No, no, Lancaster! I will not permit it. Take your shield up again; and keep it all before you. Now step aside: I am resolved to prove whether the people will hear me.

Gaunt. Then, madam, by your leave——

Joanna. Hold!

Gaunt. Villains! take back to your kitchens those spits and skewers that you, forsooth, would fain call swords and arrows; and keep your bricks and stones for your graves!

Joanna. Imprudent man! who can save you? I shall be frightened: I must speak at once.

O good kind people! ye who so greatly loved me, when I am sure I had done nothing to deserve it, have I (unhappy me!) no merit with you now, when I would assuage your anger, protect your fair fame, and send you home contented with yourselves and me? Who is he, worthy citizens, whom ye would drag to slaughter?

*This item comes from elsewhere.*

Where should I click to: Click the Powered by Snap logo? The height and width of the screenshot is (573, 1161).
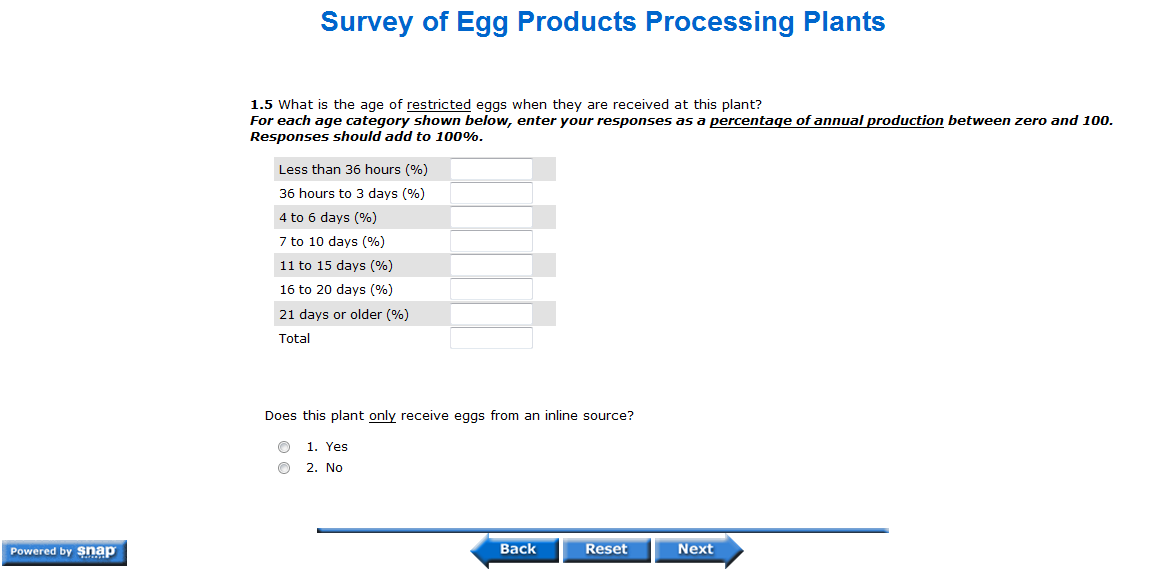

True, indeed, he did revile someone. Neither I nor you can say whom—some feaster and rioter, it seems, who had little right (he thought) to carry sword or bow, and who, to show it, hath slunk away. And then another raised his anger: he was indignant that, under his roof, a woman should be exposed to stoning. Which of you would not be as choleric in a like affront? In the house of which among you should I not be protected as resolutely?

No, no: I never can believe those angry cries. Let none ever tell me again he is the enemy of my son, of his king, your darling child, Richard. Are your fears more lively than a poor weak female’s? than a mother’s? yours, whom he hath so often led to victory, and praised to his father, naming each—he, John of Gaunt, the defender of the helpless, the comforter of the desolate, the rallying signal of the desperately brave!

Retire, Duke of Lancaster! This is no time——

Gaunt. Madam, I obey; but not through terror of that puddle at the house door, which my handful of dust would dry up. Deign to command me!

Joanna. In the name of my son, then, retire!

Gaunt. Angelic goodness! I must fairly win it.

Joanna. I think I know his voice that crieth out: ‘Who will answer for him?’ An honest and loyal man’s, one who would counsel and save me in any difficulty and danger. With what pleasure and satisfaction, with what perfect joy and confidence, do I answer our right-trusty and well-judging friend!

‘Let Lancaster bring his sureties,’ say you, ‘and we separate.’ A moment yet before we separate; if I might delay you so long, to receive your sanction of those securities: for, in such grave matters, it would ill become us to be over-hasty. I could bring fifty, I could bring a hundred, not from among soldiers, not from among courtiers; but selected from yourselves, were it equitable and fair to show such partialities, or decorous in the parent and guardian of a king to offer any other than herself.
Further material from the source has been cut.